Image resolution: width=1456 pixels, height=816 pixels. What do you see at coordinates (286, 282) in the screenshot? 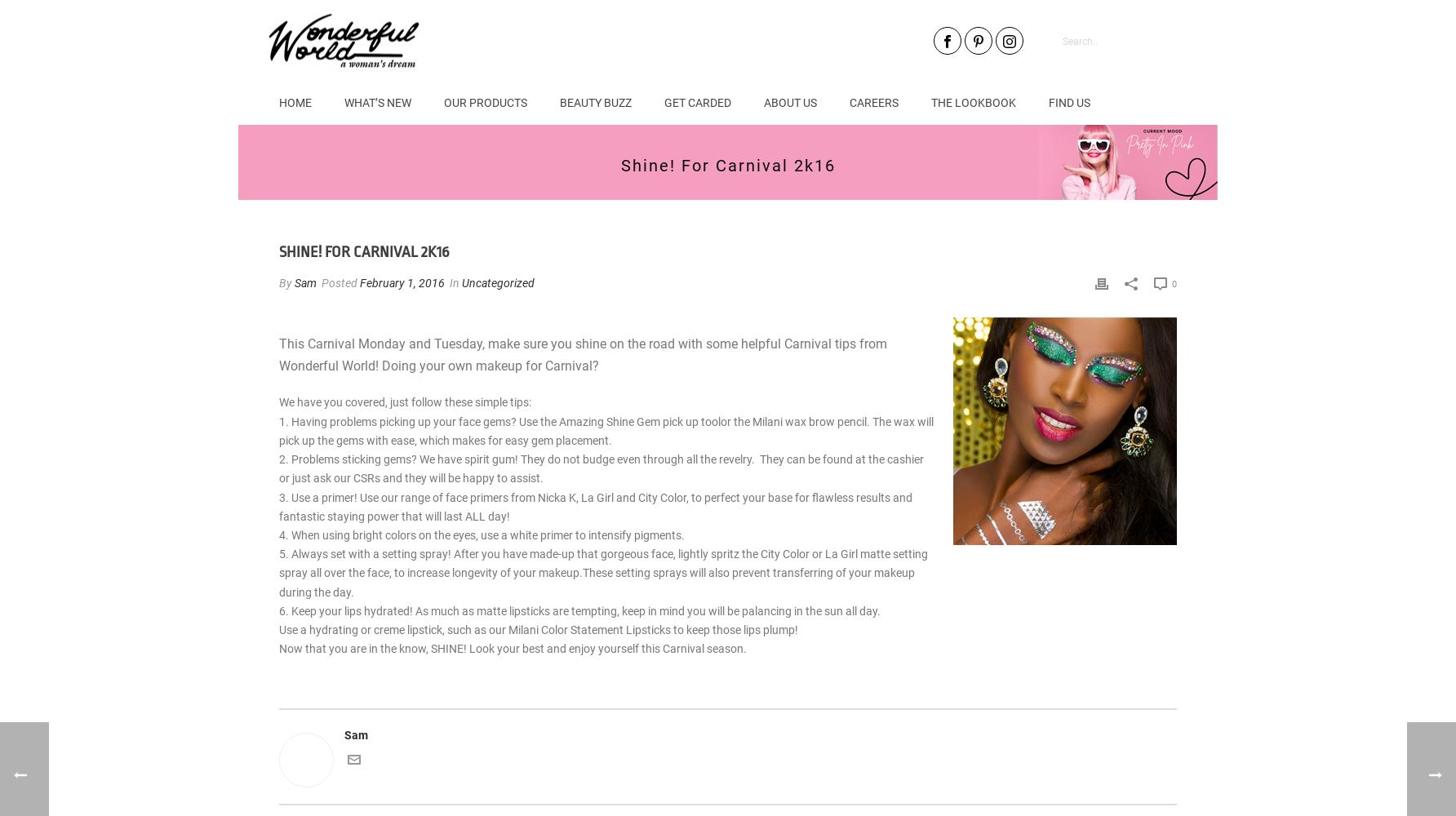
I see `'By'` at bounding box center [286, 282].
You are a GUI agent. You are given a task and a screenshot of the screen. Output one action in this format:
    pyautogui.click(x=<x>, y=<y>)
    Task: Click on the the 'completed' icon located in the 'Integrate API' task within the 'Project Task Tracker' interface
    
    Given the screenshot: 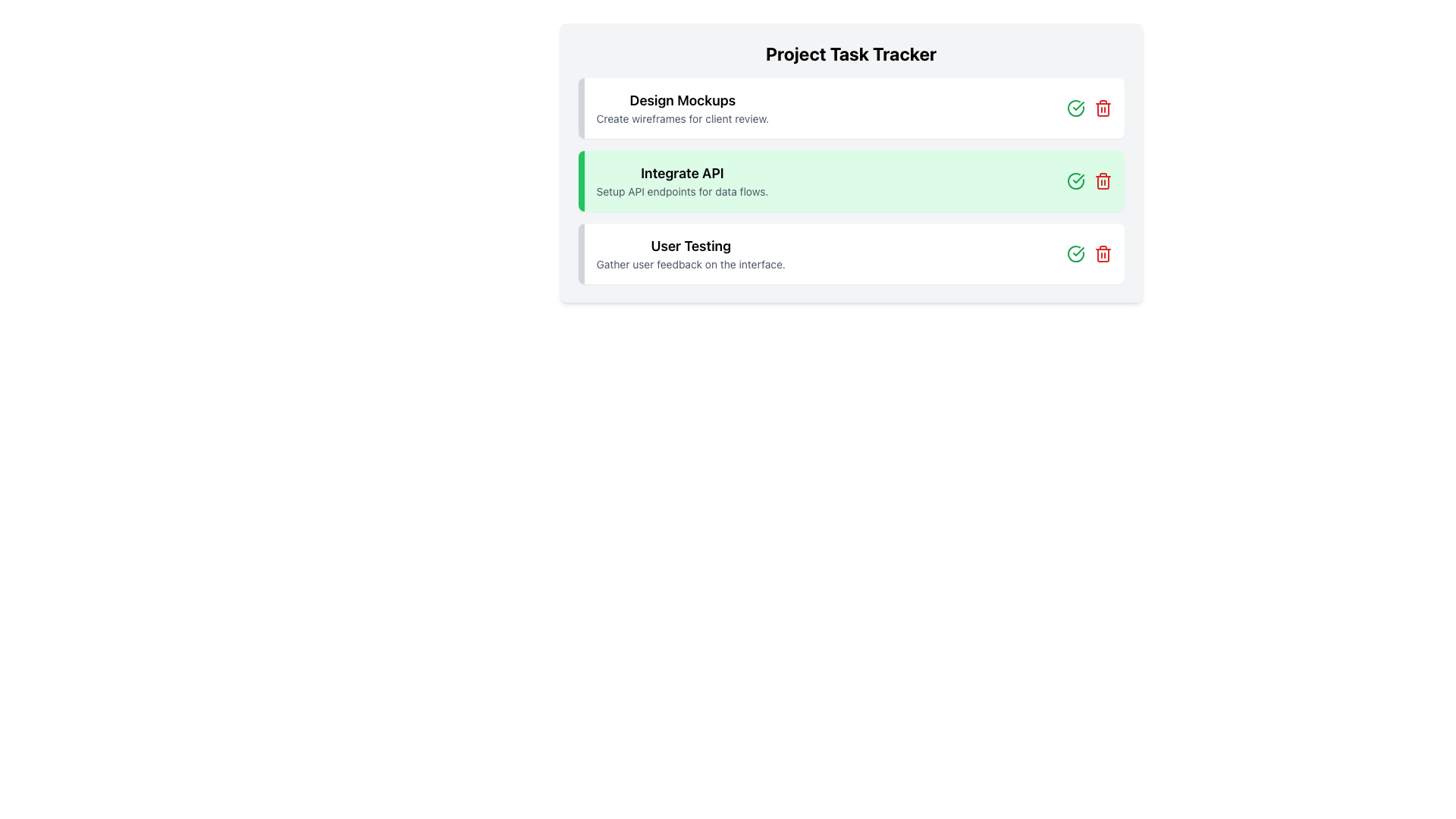 What is the action you would take?
    pyautogui.click(x=1075, y=253)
:::::
• [Written exercise] Rewrite everything from the start of the records down through the line containing "center [286, 282].", putting "image" in place of "screenshot" and leaving the rest as it is. Leave the pictures out of your answer.

• [Solution for this problem]
Image resolution: width=1456 pixels, height=816 pixels. What do you see at coordinates (286, 282) in the image? 
I see `'By'` at bounding box center [286, 282].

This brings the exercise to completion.